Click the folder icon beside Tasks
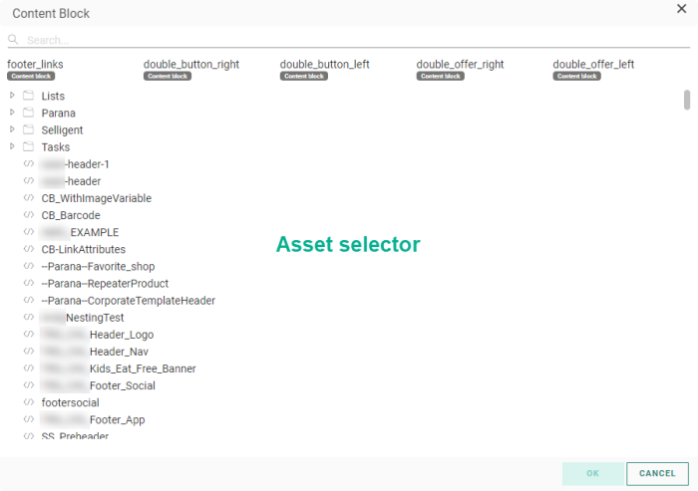Screen dimensions: 698x491 (x=28, y=147)
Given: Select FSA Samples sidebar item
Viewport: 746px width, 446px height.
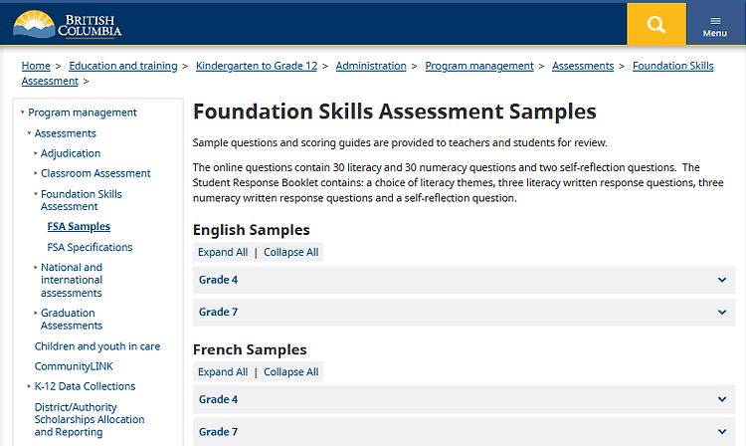Looking at the screenshot, I should click(x=79, y=227).
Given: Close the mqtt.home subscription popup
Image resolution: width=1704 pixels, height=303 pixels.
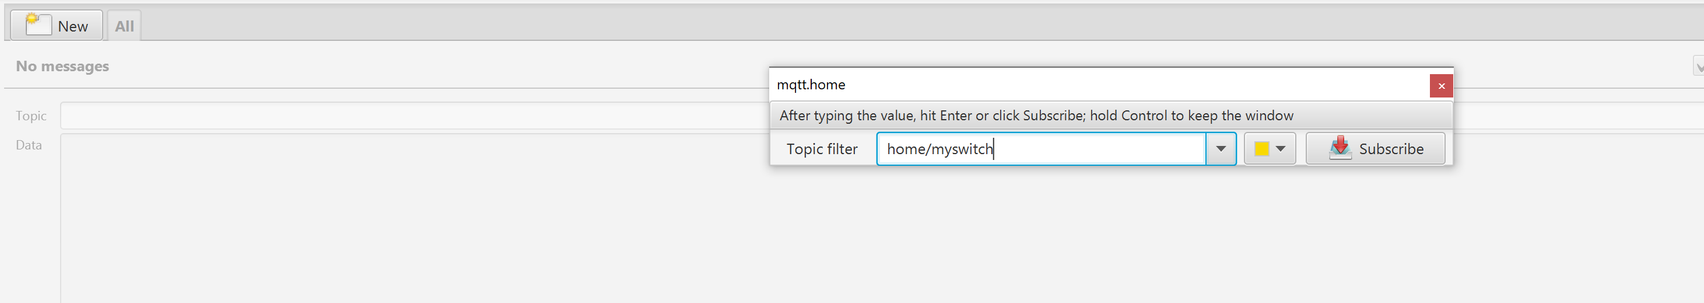Looking at the screenshot, I should coord(1441,86).
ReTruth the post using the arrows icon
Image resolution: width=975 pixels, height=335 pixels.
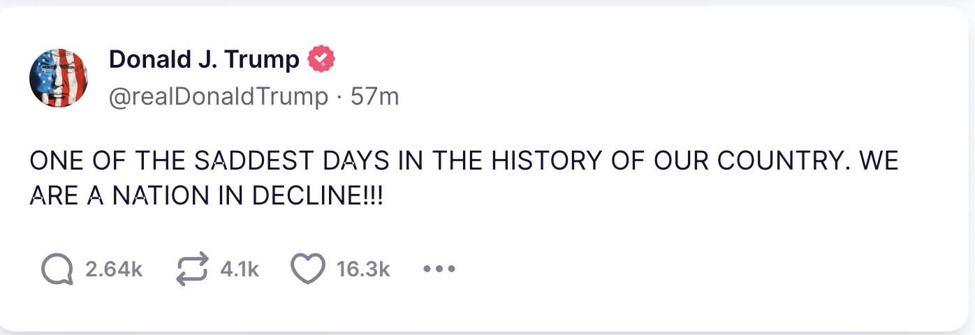(x=191, y=269)
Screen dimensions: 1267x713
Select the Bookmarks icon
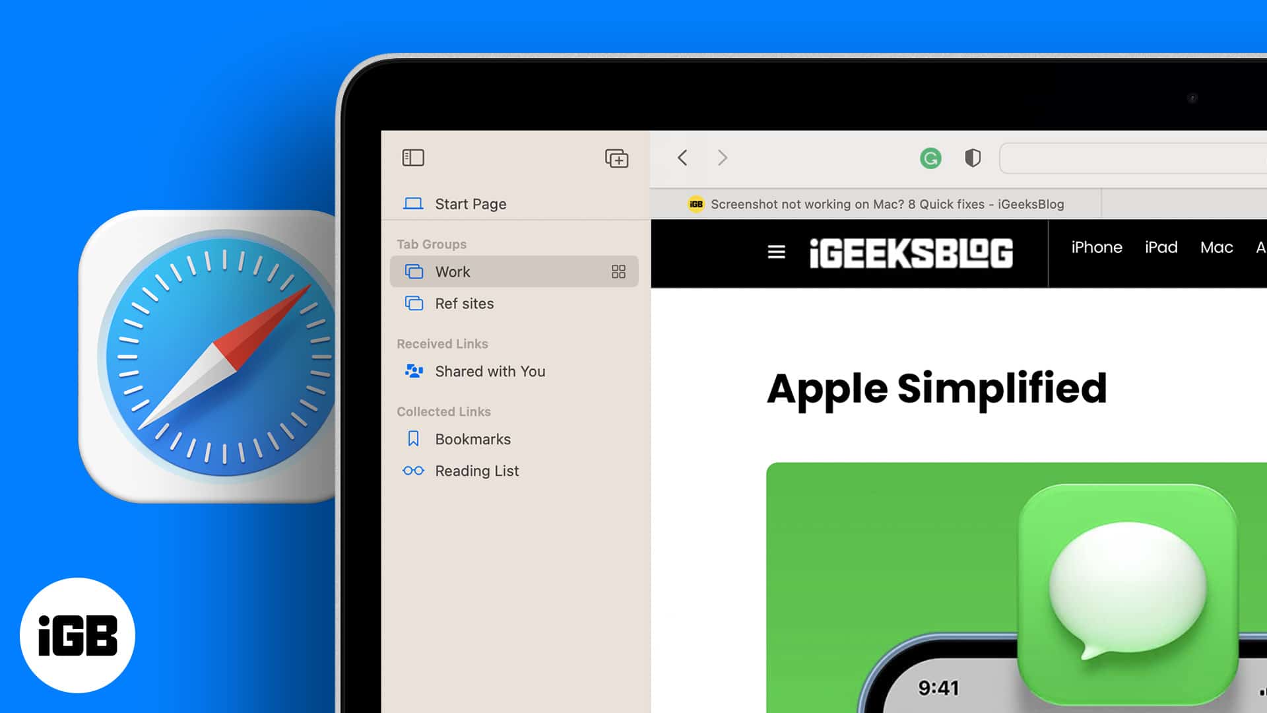415,438
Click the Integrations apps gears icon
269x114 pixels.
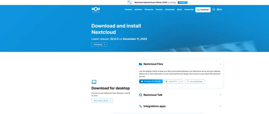tap(141, 106)
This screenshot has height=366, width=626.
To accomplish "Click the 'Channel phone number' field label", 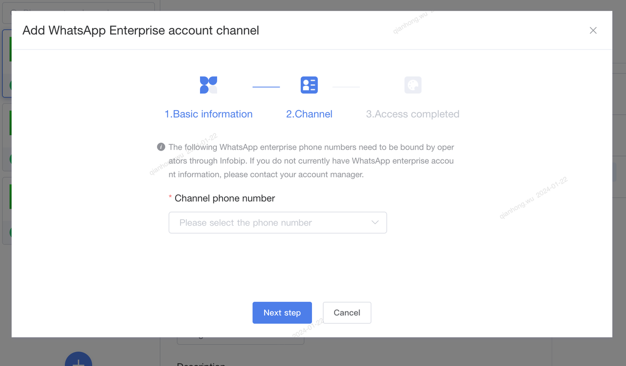I will [x=224, y=198].
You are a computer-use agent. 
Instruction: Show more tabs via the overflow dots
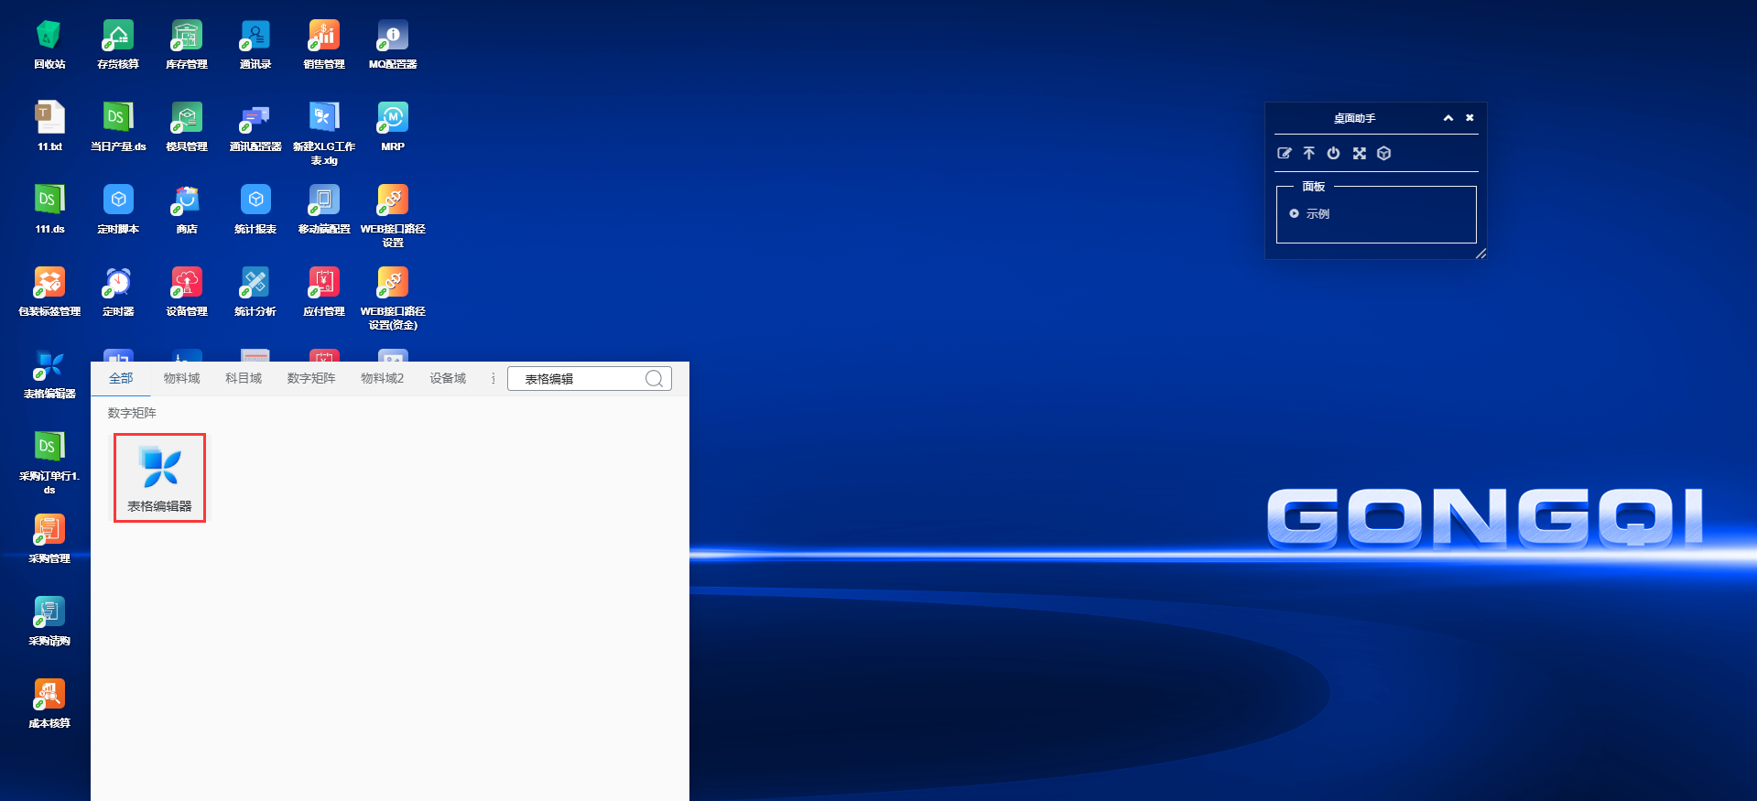click(493, 378)
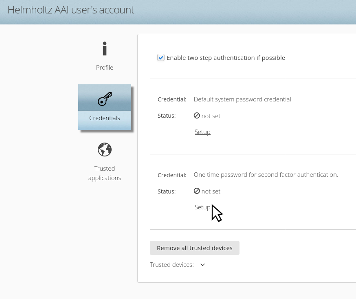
☆ ☆ ☆
→ **Task requirements**: In the entries above, find the line with "ReTruth the post using the arrows icon" and the line with "This screenshot has height=366, width=626.". Write out exactly those two lines and every line between them, pictures excluded.

→ **Answer box**:
ReTruth the post using the arrows icon
Image resolution: width=975 pixels, height=335 pixels.
(x=191, y=269)
Screen dimensions: 1267x713
Select the Bookmarks icon
415,438
Click the Integrations apps gears icon
269x114 pixels.
tap(141, 106)
This screenshot has height=366, width=626.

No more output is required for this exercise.